Given data =
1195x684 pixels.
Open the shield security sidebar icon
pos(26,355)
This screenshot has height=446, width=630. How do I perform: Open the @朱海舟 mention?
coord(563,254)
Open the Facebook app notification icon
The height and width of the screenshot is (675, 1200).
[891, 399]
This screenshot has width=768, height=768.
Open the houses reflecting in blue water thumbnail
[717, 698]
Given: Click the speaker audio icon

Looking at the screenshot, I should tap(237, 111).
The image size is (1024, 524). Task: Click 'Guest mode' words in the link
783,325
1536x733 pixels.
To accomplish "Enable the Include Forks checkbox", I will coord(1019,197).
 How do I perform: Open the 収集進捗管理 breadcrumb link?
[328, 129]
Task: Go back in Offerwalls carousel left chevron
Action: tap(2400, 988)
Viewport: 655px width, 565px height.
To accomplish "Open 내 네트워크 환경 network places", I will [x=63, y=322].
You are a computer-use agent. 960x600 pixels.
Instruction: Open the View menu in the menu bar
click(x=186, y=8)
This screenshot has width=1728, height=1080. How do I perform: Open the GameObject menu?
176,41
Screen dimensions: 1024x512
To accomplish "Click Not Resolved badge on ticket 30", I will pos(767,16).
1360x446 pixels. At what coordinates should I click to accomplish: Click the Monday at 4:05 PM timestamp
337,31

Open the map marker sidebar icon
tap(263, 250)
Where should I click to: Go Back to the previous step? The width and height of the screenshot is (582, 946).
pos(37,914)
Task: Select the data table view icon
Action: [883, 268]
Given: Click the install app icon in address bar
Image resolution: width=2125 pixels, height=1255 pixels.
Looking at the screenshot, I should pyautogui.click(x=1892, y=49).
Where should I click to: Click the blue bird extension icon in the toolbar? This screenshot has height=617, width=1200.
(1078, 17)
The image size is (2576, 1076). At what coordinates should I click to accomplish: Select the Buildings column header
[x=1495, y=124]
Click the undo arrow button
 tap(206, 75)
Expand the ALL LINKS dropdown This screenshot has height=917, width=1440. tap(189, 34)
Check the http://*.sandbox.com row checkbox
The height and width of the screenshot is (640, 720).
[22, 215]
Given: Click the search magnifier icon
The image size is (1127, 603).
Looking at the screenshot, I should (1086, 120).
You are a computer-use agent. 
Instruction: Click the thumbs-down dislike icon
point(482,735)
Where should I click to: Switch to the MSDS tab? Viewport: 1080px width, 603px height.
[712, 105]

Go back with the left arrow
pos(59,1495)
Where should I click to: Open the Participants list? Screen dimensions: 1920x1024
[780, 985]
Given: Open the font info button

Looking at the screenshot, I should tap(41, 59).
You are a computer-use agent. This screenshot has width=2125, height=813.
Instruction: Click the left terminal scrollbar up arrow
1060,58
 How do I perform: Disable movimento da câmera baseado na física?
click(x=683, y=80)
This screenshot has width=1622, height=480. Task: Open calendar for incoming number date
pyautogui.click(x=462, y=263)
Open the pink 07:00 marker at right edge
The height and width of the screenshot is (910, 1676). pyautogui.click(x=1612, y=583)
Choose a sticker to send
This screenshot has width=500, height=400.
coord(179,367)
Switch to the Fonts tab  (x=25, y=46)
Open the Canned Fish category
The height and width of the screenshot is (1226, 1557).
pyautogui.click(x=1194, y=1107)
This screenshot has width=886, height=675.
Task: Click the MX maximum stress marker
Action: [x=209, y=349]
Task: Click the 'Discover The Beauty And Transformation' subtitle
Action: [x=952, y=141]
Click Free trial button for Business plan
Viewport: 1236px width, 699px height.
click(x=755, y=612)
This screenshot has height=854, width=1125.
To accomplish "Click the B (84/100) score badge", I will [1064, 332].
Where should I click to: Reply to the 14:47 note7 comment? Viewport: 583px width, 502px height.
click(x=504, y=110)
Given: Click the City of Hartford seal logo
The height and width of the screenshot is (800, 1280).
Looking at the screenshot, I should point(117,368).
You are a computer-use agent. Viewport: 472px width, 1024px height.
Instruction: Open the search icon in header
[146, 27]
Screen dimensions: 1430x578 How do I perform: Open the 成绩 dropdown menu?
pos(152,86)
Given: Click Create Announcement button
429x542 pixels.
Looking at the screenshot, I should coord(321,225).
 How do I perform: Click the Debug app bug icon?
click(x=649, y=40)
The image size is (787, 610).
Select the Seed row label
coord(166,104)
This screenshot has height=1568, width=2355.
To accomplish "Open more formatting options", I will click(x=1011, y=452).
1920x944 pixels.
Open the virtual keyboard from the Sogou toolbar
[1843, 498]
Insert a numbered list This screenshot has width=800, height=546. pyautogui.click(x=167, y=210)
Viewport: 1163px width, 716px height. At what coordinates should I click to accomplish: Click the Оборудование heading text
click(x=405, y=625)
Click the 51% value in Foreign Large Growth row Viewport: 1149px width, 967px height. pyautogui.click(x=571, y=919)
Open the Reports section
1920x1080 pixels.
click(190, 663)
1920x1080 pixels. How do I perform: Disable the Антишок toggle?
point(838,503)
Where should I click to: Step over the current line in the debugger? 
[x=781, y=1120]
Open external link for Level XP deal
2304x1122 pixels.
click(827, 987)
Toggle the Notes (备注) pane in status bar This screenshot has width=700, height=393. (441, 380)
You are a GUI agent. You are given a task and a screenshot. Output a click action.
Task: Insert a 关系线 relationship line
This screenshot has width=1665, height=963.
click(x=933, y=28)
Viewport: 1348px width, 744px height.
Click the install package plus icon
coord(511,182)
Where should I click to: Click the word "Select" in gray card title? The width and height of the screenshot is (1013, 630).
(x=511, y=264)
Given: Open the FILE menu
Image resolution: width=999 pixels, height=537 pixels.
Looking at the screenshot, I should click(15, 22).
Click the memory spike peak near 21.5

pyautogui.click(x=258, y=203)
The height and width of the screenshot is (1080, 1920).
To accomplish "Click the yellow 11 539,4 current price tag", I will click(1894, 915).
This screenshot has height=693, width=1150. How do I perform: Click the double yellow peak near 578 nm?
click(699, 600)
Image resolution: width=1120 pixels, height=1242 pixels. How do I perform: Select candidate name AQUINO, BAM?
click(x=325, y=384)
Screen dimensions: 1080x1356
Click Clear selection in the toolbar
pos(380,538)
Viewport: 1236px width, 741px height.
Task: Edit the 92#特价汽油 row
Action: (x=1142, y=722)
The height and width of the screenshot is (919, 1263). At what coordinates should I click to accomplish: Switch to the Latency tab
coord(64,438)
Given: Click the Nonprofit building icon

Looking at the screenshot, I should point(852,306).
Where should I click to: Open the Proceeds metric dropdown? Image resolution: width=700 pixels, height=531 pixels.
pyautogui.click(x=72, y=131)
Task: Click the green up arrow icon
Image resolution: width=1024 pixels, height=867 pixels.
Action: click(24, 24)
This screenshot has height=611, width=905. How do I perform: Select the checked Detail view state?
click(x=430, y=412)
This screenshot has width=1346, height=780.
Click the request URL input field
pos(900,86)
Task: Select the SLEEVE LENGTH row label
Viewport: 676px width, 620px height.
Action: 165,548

Challenge = Copy out the entries from the line with "Click the undo arrow button" to the line with "point(482,735)", both included, with no changes.

Task response =
Click the undo arrow button
 tap(206, 75)
Expand the ALL LINKS dropdown This screenshot has height=917, width=1440. tap(189, 34)
Check the http://*.sandbox.com row checkbox
The height and width of the screenshot is (640, 720).
[22, 215]
Given: Click the search magnifier icon
The image size is (1127, 603).
Looking at the screenshot, I should (1086, 120).
You are a computer-use agent. 
Instruction: Click the thumbs-down dislike icon
point(482,735)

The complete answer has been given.